A crowd of women had started to gather, and Georgie and Marietta began the triage process with them. All the women had children already; one in her mid-thirties had nine. The contraception¬
clinic had been advertised in villages, over the local radio station, and by a man riding a piki piki motorbike with a loudspeaker, and it was clearly going to be popular. In another building, Tanzanian Ministry of Health officials were training 10 new healthcare workers who would soon be joining the LTFHC team.
Several successful IUD implants later, the theatre door opened and Anna came out cradling a bundle of cloth: it was twins, a boy and a girl, both alive and healthy, and against the odds the mother was recovering well; at the critical moment her supplemented blood had started to clot. It was a dramatic start to the clinic and a visceral reminder of the dangers of childbirth; a few days earlier and three lives might have been lost.
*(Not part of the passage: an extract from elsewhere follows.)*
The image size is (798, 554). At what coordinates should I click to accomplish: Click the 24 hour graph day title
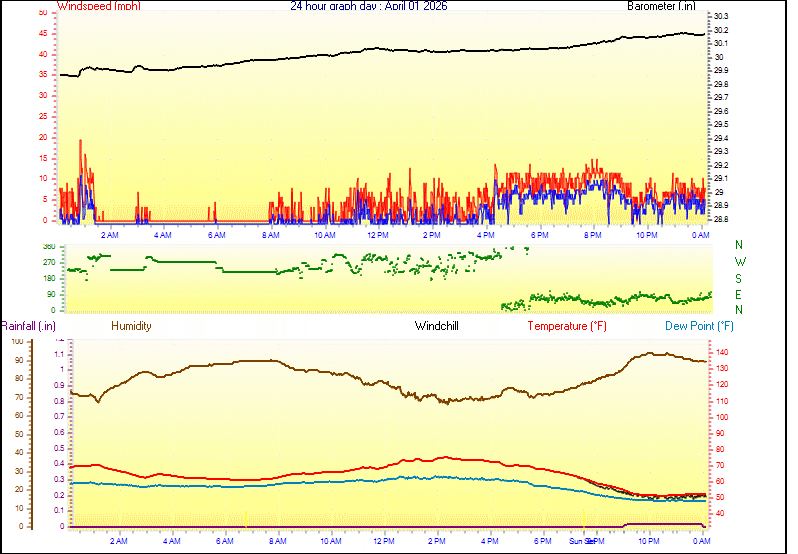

It was a powerful experience and, on my last day with the clinic, I stood on the shore and reflected on the past and future of the lake. British, Belgian and German forces battled here in the First World War; Che Guevera camped on the far shore in 1965, training Congolese guerrilla fighters; this was also where the trader Kurtz set himself up as a demigod among the lakeside people in Joseph Conrad’s Heart of Darkness.
The LTFHC will continue to develop health systems around the shoreline as it builds its hospital ship. The Kirando clinic was an overwhelming success: the healthcare workers were confident and competent, and more than a hundred grateful women from villages across the Rukwa region had had implants inserted.
During my visit a mother called by to introduce Caesar, her four-year-old son. In 2011, Kate had delivered Caesar during another emergency Caesarean section, and now he sat on her lap, alive and well.